Conflit frontalier larvé de deux puissances nucléaires

Par Dr Mohamed Chtatou

Le 15 juin 2020, des combats ont éclaté entre des soldats chinois et indiens à propos d’une frontière de l’Himalaya occidental, historiquement incertaine et contestée, appelée Galwan River Valley. Cette région frontalière est suffisamment haute pour être appelée le toit du monde. Dans les semaines qui ont précédé l’affrontement, on a signalé des échauffourées entre les deux armées sur la ligne de contrôle réelle (Line of Actual Control –LAC-), une frontière très mal délimitée entre les deux pays. Le terme LAC est mal choisi, car il n’y a pas d’accord sur l’emplacement de la ligne. Il n’y a pas non plus d’accord mutuel entre les deux pays pour délimiter clairement le territoire sous LAC.

Historique du malentendu

La confrontation a eu lieu après que la tension se soit accrue ces derniers mois à propos d’une nouvelle route que l’Inde aconstruite au Ladakh le long du LAC, ce qui a incité la Chine à déployer des troupes pour protéger sa frontière. La Chine a également accusé les troupes indiennes d’avoir traversé la frontière à deux reprises. La situation est devenue incontrôlable lors d’une réunion tendue des officiers des deux côtés et a dégénéré en affrontements meurtriers. Bien qu’aucune arme n’ait été utilisée, au cours de la bagarre, certains soldats sont tombés dans le Galwan, rivière au courant rapide, par une température inférieure à zéro. Au moins 20 soldats indiens ont été tués, mais il n’y a pas eu de victimes chinoises officiellement confirmées.

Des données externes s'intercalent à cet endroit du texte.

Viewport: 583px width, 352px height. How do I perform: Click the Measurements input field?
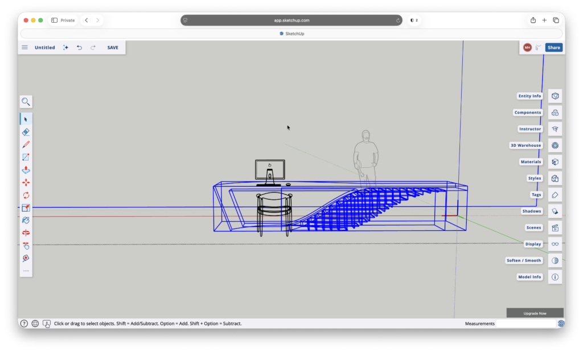click(527, 323)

Les analystes affirment que la Chine s’est abstenue de publier le nombre de ses victimes afin que les Indiens ne puissent pas faire de comparaison avec la montée en puissance du sentiment nationaliste ultra (hindou) qui a saisi l’Inde depuis l’arrivée au pouvoir du parti hindouiste suprémaciste BhartiyaJanata en 2014. Dans le même temps, les responsables indiens ont balayé du revers de la main le fait que des soldats aient été en captivité en Chine. Pendant ce temps, le porte-parole du ministère chinois des affaires étrangères n’a pas abordé directement les rapports des médias qui disaient que la Chine avait libéré des soldats indiens, dont un lieutenant-colonel et trois majors, qui avaient été détenus le 18 juin 2020. Au lieu de cela, le porte-parole a déclaré : « Selon mes informations, il n’y a actuellement aucun personnel indien détenu du côté chinois« .

La Chine et l’Inde ont connu de nombreux affrontements frontaliers depuis le début des années 1960. La racine du conflit se trouve profondément dans la domination coloniale britannique en Inde et les manœuvres stratégiques du Grand Jeu “The Great Game au tournant du 20e siècle, lorsque les Britanniques ont voulu délimiter leur sphère d’influence de la Russie tsariste qui s’étendait en Asie centrale vers le Tibet. Cela allait créer un rival européen à côté. Cela a déclenché le Grand Jeu entre ces deux rivaux européens.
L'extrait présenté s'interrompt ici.